Who did it this time? (0, Offtopic)

slashname3 (739398) | more than 8 years ago | (#14423872)

OK, who mooned the telescope again?

and now.. (1)

DeathByDuke (823199) | more than 8 years ago | (#14423875)

their server gets confirmation of the existence of the theorised slashdot black hole!

I wonder... (0, Flamebait)

d3m0nCr4t (869332) | more than 8 years ago | (#14423887)

Has the intelligent designer been busy again ?

In between what ? (2, Funny)

bushboy (112290) | more than 8 years ago | (#14423902)

... Breakfast and lunch ?

Hmm, maybe they did spot it inbetween breakfast and lunch, the statistics of that happening are high.

HUH? (1)

cmacb (547347) | more than 8 years ago | (#14423903)

FTA:

"With the discovery of the star and its orbital period, scientists are now one step away from measuring the mass of such a black hole, a step which would help verify its existence."

Is it just me or is even science journalism getting sloppy...

It seems to me that measuring the mass of something would not only help verify its existence, but prove it beyond the shadow of doubt.

Re:HUH? (1, Insightful)

Anonymous Coward | more than 8 years ago | (#14423974)

The thing is that it would still be possible that we do not know the entire picture, overlooked something, don't know about something important about space that would skew the experiment somehow... science is just full of theories, you don't want to nail yourself to anything that might be somehow disproven in a few years.
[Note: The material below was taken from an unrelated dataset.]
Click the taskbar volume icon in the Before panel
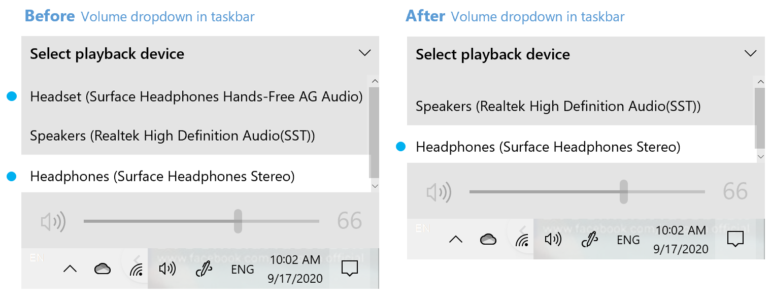This screenshot has height=300, width=771. pos(167,269)
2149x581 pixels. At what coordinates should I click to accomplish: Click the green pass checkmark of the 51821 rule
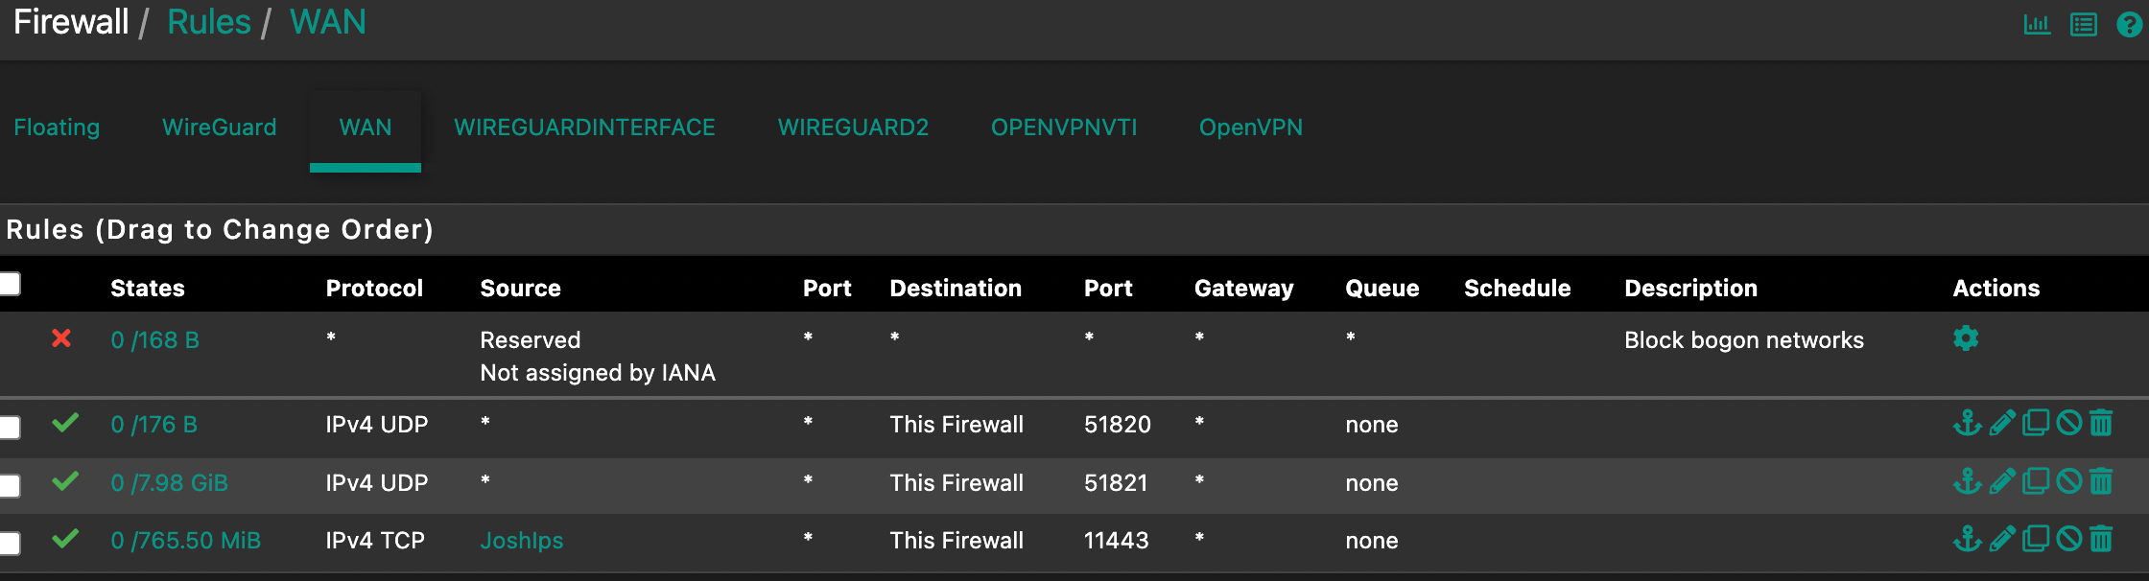click(65, 480)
Then you'll end up in lists of funny quotes for scientists.

Re:HUH? (0)

Anonymous Coward | more than 8 years ago | (#14424102)

The other reply was too complex. Science doesn't prove anything, ever.

That's just not a proper term outside mathametics and theory.

sourcing (4, Insightful)

bman08 (239376) | more than 8 years ago | (#14423920)

What scientists spotted it? What scientists were frustrated? I'm really tired of stories sourced to 'scientists' and 'officials'. I'm sure that TFA has some of the material that I want, but that's not the point. On a by-the-word basis, the internet is, for all intents and purposes, free. Putting 5-7 words of additional information in the story wouldn't break the bank and it would really make this thing feel less lazy.

Re:sourcing (3, Funny)

Busy (890287) | more than 8 years ago | (#14424005)

Experts say we're better off without those extra 5-7 words of information.

Who are you to argue with the experts?

Re:sourcing (0)

Anonymous Coward | more than 8 years ago | (#14424255)

Who are you to argue with the experts?

The expert's wife.

confusing? (1)

Nikolai Ivanoff (864571) | more than 8 years ago | (#14424020)

Wait, don't flame me for asking, but are they talking about something in-between a neutron star and a black hole?

Re:confusing? (1)

cheesygrapes (927272) | more than 8 years ago | (#14424309)

They're talking about inbetween a normal blackhole and a supermassive blackhole like the one in the center of the galaxy.